Friday night my friend Hannah and I traveled to the wilds of Chattanooga intent on The Book of Liz. When the box-office receptionist informed us that the play was sold-out, we rearranged our plans, ultimately perching ourselves at Rembrandt's Café - a lovely coffee house/bakery in Chattanooga's Art District.

As usual our conversation covered a ridiculous range of topics, from the respectable merits of genre novelists to the Augustinian revival through the Calvinist Reformation (bleh) so that our empty cups and cleaned plates must have collected a bit of dust before we surrendered to the 11pm closing chime.

One topic we wove through considerably is the Christian movement of pop/hipster culture integration (endorsed by the magazine Relevant and movie-theater-turned-church billboards that boast "a different kind of church"). As a student at a Christian liberal arts university, the topic is especially visible and, well, relevant.

Despite the claims of secular cultural integration, secular remains acceptable only when it's made applicable to the religious. This is delusional. No matter how much internal tweaking you do to make out the Gospel of John in Ok Computer, Radiohead in its un-processed form is not made of the same stuff as Christian spirituality.

Reality is a braid of innumerable strands, and one strand does not become more universally prominent by translucently (i.e., philosophically) shading over the others. The 'strand' has to become unavoidable, and ideological rehashing is very, very avoidable.

Anyway, rather than allow internal transformation via secular influence, a "reformed" follower ends up simply filtering for herself the world through already-imbedded religious worldviews, and yet Christians' lack of autochthonous ingenuity legitimizes the secular culture's dominance.

Regardless of ideological foundation, action and creativity are unavoidable forces.

Of course to propel these forces for the good of spirituality they must emanate from a strong spiritual center. Spirituality is essential. But the energy Christians use to prove cultural relevance perpetuates Christianity as a religion that focuses on identity rather than spirituality.

Wednesday, August 4, 2010

book beauty: american sea writing

Wonderful book design effectively shapes the atmosphere of a work. This particular anthology, American Sea Writing, exemplifies that beautifully as the translucent jacket, old-world graphic face and classic cloth spine evoke the organic smell of New England sea.

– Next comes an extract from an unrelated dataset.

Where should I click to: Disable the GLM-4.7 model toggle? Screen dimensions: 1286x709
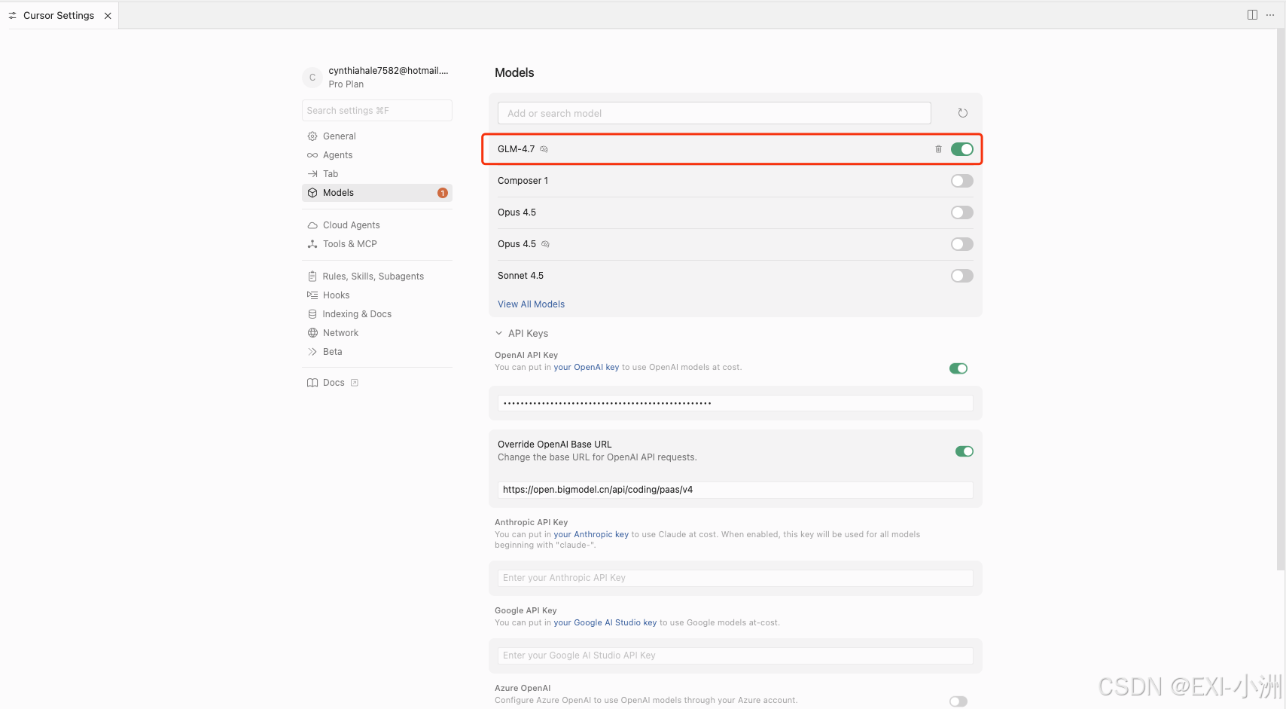click(962, 149)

Published in 2000 by The Library of America
Designed by Bruce Campbell



Hemingway, Thoreau and Twain are among the writers whose stories comprise this lovely edition!

Sunday, August 1, 2010

response: the joy luck club

The Joy Luck Club collected dust on my shelf for almost a year, but during a wave of hunger for Chinese culture (that has stricken consistently since Shan Sa's Empress), I finally cracked the spine of Amy Tan's 1989 novel. (Penguin Books Ltd, 288 pages)
"I will use this sharp pain to penetrate my daughter's tough skin and cut her tiger spirit loose. She will fight me, because this is the nature of two tigers. But I will win and give her my spirit, because this is the way a mother loves her daughter." Ying-Ying St. Clair, 252

The novel is divided into vignettes, each dedicated to one of eight women - four first-generation Chinese-Americans and their four immigrant Chinese mothers. Opening from the perspective of Jing-Mei Woo just after her mother's death, Tan introduces to the reader the old Chinese women who alternate between Chinese and poor English, wear mismatched clothes and impart superstitious advice, introducing the women through the narrative critical eyes of the typical westerner (such as their prevalently American daughters).

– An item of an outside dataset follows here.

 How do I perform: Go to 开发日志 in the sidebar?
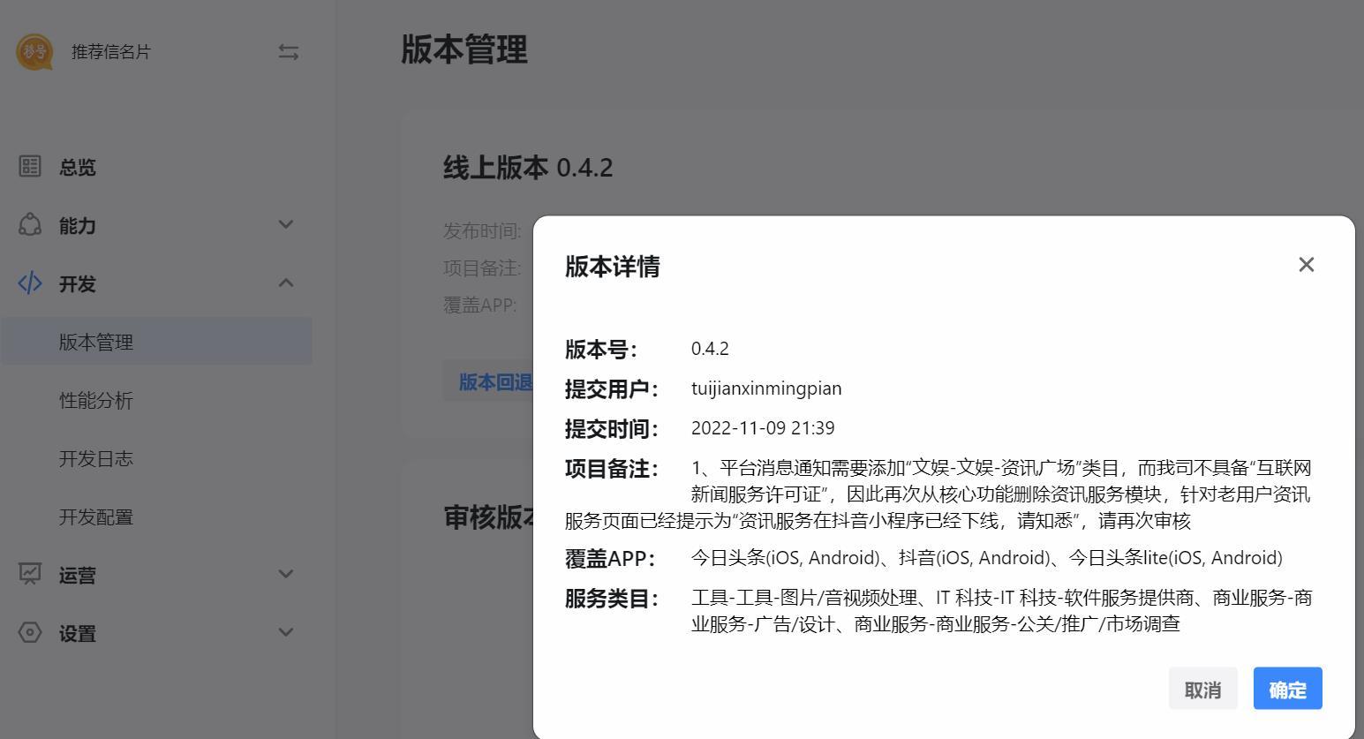click(x=96, y=458)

Yet the narrative interweaves throughout the unfolding stories of their youths in China, from exotic adventures of wealth to arranged marriages escaped through clever deceit, and these tiny Chinese women - their complexity formerly veneered by their awkward foreign customs - are revealed as women of regal strengths and arcane depths.

The theme remains wonderfully complex as their daughters are also portrayed with grace and sympathy. Exasperated by their mothers' superstitions and displaced values that are contentious with the American society in which they're expected to succeed, they also earn our empathy as Tan leads us through the unique circumstances of their lives.

In the final chapter, Jing-Mei Woo treks to China with her father, and we see her gaze in astonishment out of a train's window as they ride through the countryside. Looking across to her father who's joyful homecoming tears contrast to her wide-eyed wonder, there's a poetic beauty in both sentiments of parent and child.

The disconnect-yet-enduring-bond between mother and daughter transcends cultural themes. We perceive that as Woo unlocks the beautiful dimensions of her mother that had been distanced farther than the width of the Pacific, so do those dimensions unlock in her own spirit, eclipsing contexts and expectations.